Énoncé écrit -
Pouvez-vous extraire mot pour mot, dans l'extrait ci-dessous sur les débris spatiaux, le passage qui commence à « Dans bien des » et se termine à « d’un panel d’experts. » ?
***** Extrait
Dans bien des secteurs, la problématique de la fin de vie est une évidence. Pour Hervé Renaudeau, directeur général de l’IPSA, « le spatial » ne déroge pas à la règle et « concerne tous les domaines d’activité ». C’est pour cette raison et pour « ouvrir l’esprit des futurs ingénieurs au-delà de l’aspect technologique » que l’IPSA, en association avec Ciel & Espace, a décidé de placer la question des débris spatiaux, ces objets non fonctionnels présents dans en orbite de la Terre, au cœur de sa grande conférence annuelle. Elle a pu compter sur la participation d’un panel d’experts.
**********
***** Liste des enregistrements
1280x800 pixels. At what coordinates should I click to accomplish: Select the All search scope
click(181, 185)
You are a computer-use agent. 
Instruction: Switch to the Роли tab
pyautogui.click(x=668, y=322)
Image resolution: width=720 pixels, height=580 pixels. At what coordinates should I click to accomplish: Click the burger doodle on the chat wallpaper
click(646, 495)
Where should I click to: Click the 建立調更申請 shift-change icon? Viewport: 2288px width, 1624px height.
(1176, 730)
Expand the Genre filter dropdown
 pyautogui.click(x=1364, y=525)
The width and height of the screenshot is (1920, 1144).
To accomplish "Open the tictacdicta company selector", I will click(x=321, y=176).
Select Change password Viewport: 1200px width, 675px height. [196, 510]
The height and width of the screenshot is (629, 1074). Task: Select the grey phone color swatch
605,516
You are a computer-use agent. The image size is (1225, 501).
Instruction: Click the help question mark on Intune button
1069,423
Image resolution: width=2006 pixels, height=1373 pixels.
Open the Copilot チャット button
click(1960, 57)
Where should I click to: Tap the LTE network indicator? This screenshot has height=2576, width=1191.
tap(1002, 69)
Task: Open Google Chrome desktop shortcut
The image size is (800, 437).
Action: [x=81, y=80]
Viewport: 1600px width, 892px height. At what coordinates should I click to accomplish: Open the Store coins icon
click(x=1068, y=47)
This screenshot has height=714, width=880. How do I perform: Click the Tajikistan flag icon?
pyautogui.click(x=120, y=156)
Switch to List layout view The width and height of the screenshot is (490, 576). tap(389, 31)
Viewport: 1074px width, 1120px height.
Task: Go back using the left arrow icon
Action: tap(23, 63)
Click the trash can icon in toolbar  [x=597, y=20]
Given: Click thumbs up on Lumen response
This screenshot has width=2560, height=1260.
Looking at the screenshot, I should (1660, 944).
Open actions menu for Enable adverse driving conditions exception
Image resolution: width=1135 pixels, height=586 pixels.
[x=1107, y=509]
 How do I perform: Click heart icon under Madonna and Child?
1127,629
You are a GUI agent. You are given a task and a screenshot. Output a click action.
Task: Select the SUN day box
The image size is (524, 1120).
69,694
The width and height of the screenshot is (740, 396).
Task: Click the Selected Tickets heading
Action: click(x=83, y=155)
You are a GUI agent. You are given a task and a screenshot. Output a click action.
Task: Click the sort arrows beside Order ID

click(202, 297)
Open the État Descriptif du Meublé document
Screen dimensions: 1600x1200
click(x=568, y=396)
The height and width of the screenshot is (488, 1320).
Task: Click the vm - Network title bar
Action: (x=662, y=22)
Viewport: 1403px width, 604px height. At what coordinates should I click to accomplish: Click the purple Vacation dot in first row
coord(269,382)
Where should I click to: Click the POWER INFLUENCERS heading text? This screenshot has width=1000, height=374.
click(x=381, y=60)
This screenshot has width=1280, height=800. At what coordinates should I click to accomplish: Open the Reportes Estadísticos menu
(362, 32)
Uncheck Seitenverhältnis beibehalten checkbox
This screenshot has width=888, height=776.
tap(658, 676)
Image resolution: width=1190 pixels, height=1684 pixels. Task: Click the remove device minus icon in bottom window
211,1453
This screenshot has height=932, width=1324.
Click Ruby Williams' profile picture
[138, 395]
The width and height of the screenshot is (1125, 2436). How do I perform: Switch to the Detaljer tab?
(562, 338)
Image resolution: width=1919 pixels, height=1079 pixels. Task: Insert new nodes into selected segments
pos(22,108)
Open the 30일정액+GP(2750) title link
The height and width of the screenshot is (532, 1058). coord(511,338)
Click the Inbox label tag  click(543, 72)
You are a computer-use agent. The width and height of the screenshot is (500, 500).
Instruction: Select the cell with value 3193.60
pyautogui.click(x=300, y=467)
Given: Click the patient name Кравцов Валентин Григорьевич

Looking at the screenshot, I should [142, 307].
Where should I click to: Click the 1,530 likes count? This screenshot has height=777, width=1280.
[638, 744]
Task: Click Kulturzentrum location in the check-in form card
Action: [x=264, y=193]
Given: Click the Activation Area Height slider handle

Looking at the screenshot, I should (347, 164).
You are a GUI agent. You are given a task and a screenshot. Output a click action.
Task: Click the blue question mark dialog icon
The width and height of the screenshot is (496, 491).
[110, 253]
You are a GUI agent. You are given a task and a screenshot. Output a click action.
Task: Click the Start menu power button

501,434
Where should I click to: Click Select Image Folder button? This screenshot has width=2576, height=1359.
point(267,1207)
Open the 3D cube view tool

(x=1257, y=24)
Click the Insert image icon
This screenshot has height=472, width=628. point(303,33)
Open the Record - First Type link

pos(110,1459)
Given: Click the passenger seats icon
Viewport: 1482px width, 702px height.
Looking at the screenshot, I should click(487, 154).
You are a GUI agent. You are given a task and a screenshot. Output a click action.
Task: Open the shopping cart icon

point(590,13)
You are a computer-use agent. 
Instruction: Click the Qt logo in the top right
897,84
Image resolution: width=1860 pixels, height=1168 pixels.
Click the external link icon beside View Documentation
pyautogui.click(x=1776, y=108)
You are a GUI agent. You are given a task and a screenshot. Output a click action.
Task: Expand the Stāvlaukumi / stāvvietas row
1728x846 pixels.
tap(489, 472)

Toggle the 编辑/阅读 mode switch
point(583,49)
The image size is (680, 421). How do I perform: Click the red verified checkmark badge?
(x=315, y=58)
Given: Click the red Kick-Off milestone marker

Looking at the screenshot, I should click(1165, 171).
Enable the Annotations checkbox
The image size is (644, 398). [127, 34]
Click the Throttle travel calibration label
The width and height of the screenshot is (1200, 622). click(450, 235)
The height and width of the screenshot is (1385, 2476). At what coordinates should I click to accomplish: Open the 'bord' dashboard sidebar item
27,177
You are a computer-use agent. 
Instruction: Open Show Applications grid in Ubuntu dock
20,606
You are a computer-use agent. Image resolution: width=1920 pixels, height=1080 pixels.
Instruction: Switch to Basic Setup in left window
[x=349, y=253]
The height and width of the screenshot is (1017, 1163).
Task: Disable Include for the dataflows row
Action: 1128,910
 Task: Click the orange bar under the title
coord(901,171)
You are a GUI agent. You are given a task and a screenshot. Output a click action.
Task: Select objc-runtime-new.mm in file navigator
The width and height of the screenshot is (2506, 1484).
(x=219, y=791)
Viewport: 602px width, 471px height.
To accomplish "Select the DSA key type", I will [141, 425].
**********
Réponse à l'exercice -
Dans bien des secteurs, la problématique de la fin de vie est une évidence. Pour Hervé Renaudeau, directeur général de l’IPSA, « le spatial » ne déroge pas à la règle et « concerne tous les domaines d’activité ». C’est pour cette raison et pour « ouvrir l’esprit des futurs ingénieurs au-delà de l’aspect technologique » que l’IPSA, en association avec Ciel & Espace, a décidé de placer la question des débris spatiaux, ces objets non fonctionnels présents dans en orbite de la Terre, au cœur de sa grande conférence annuelle. Elle a pu compter sur la participation d’un panel d’experts.